Comment

The prison service needs to work with facts, not fiction

By 
Debbie Hayton
Tuesday, 19 January 2021

To those who believe that transwomen are women, the answer is simple: transwomen must serve custodial sentences in the female prison estate.

Objections can be dismissed as transphobic attempts to exclude one type of women just because they had the misfortune to be born with the wrong set of genitals.

However, while I might be a transwoman I am also a science teacher. In 2017, I rejected the transwomen are women argument when I could not defend it from the most basic challenge:

  1. Transwomen are male
  2. Women are female
  3. Male people are not female people
  4. Therefore transwomen are not women

We may long to be the other sex, but we might as well long to live for ever. Science cannot be fooled even if people can be. As a falsehood it is dangerous to both women – who lose the ability to control their boundaries from males who choose to identify as transwomen – and children who are sold a totally unrealistic vision of a future where they can choose their sex.

But in 2019 I argued that exceptions could be made for transwomen who had completed a medical and surgical transition:

My request to be housed in the female estate would be based on my sex characteristics. Flesh and blood is more important than feelings – or even legal paperwork – when housing prisoners.

In England and Wales that approach appears to predate the Gender Recognition Act 2004 (GRA), which made that paperwork available.

But I’ve changed my mind.

When transwoman Stephanie Booth was sent to Askham Grange (a women's prison) in 1989 there were far fewer transwomen in society, and it could be assumed they had been chemically and surgically castrated.

Today’s world is very different. Firstly, there are more of us coming out and we are far more visible in society. Secondly, the definitions have changed. The transsexuals and transvestites of 1989 have been subsumed under today’s transgender umbrella. Winding the clock back 30 years, would society really have countenanced male transvestites in the female estate? And thirdly, the law can no longer demarcate the former categories even if we wanted it to. In 2017, the European Court of Human Rights (ECHR) reaffirmed that Article 8 of the European Convention of Human Rights guaranteed the physical integrity of transgender people. As such, gender recognition processes that would lead to sterilisation were seen to be a violation of human rights. In the eyes of the ECHR, a woman can have a penis.

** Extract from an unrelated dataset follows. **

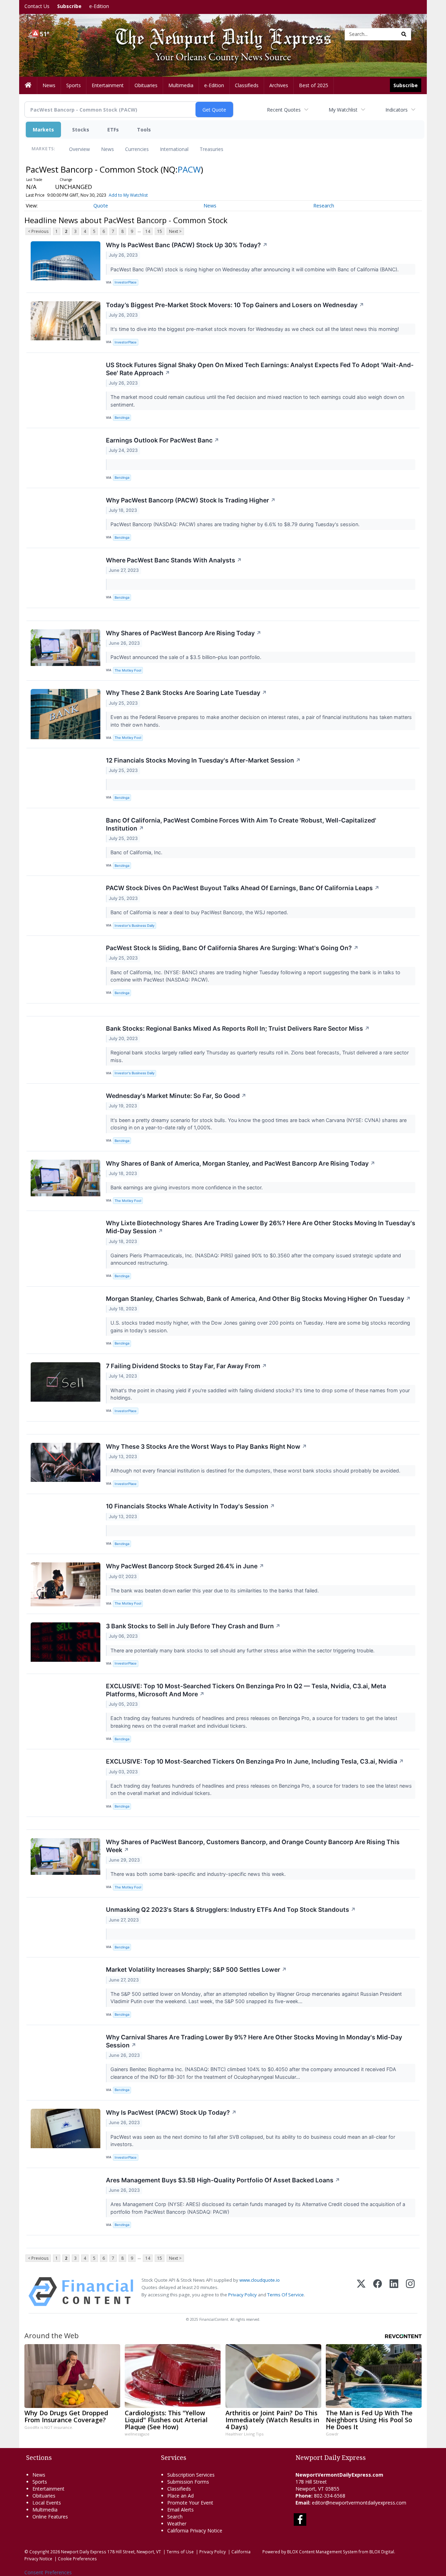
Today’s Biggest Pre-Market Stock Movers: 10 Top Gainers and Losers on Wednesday (235, 305)
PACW (189, 169)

But in the UK the GRA had already created legal fictions that meant legal women could father children (and legal men could carry them). Those who question such bizarre events are denounced as transphobes and bigots, while new terminology - such as menstruators and cervix-havers – has sprung up to avoid offending prickly trans people.

But the prison service needs to work with facts rather than fictions. Women have made the case for single-sex prisons to mean just that – single-sex – and they are right. Transwomen may well need specific protection in the prison estate but that should not come at the expense of women – another vulnerable group. The female estate is small. In 2019 women comprised just 4 per cent of the prison population. By comparison, in a 2005 study, Långström and Zucker found that almost 3 per cent of men had reported at least one episode of transvestic fetishism. This is not a vanishingly small group of people who might conceivably identify as transgender and seek transfer to the female estate.

There is no reason to suggest that the offending profile of transwomen is any different to men – we are all males – apart, that is, from when it comes to sex offences. In 2018, the BBC Reality Check team found that 48 per cent of transgender offenders were serving time for a sexual offence (the figure for the general prison population is just 19 per cent). This is not a group that should be housed with women.

Let’s be clear, not all transwomen are sex offenders, and misadventure also leads to custodial sentences. Personally, I worry that a momentary lapse of concentration on the highway could lead to disastrous consequences. While I always try to drive carefully, nothing is certain in life.

But we do not house males with women because they happened to have caused death by careless driving, and we should not make an exception for transwomen, no matter how safe they appear to be. Bending the rules for one makes it much harder to exclude others. Besides, there is a principle involved: transwomen are male, and females must have an absolute right to single sex accommodation.

That leaves the question of where to accommodate transwomen.

While transgender units have been set up – for example at HMP Downview in 2019 – facilities for transwomen should be maintained within the male estate rather than the female estate. That said, I would not want to be housed there myself, whichever estate they fell into. With a small population and one skewed towards sex offenders, I could find myself far from home in a higher security classification than necessary.

Rather than campaigning to infringe the rights of women, transwomen should be calling for our own rights to be protected within the estate designated for our sex. We should demand single-cell accommodation, separate washing and toilet facilities, and further protection that may be necessary to keep us safe.

For those of us whose bodies may look more like women’s bodies than men’s bodies – certainly in the shower – that is a must. But whatever their bodies might look like, transwomen who do not identify with men should not be forced to dress like men. Adjustments can be made. But nothing can change our sex: we are all male and it is in the male estate where we belong, me included.

So, no, I would not request a transfer to the female estate, and I call on other transwomen to do the same.


Debbie Hayton is a physics teacher at a secondary school in the West Midlands; she is also a campaigner and advocate for transgender people.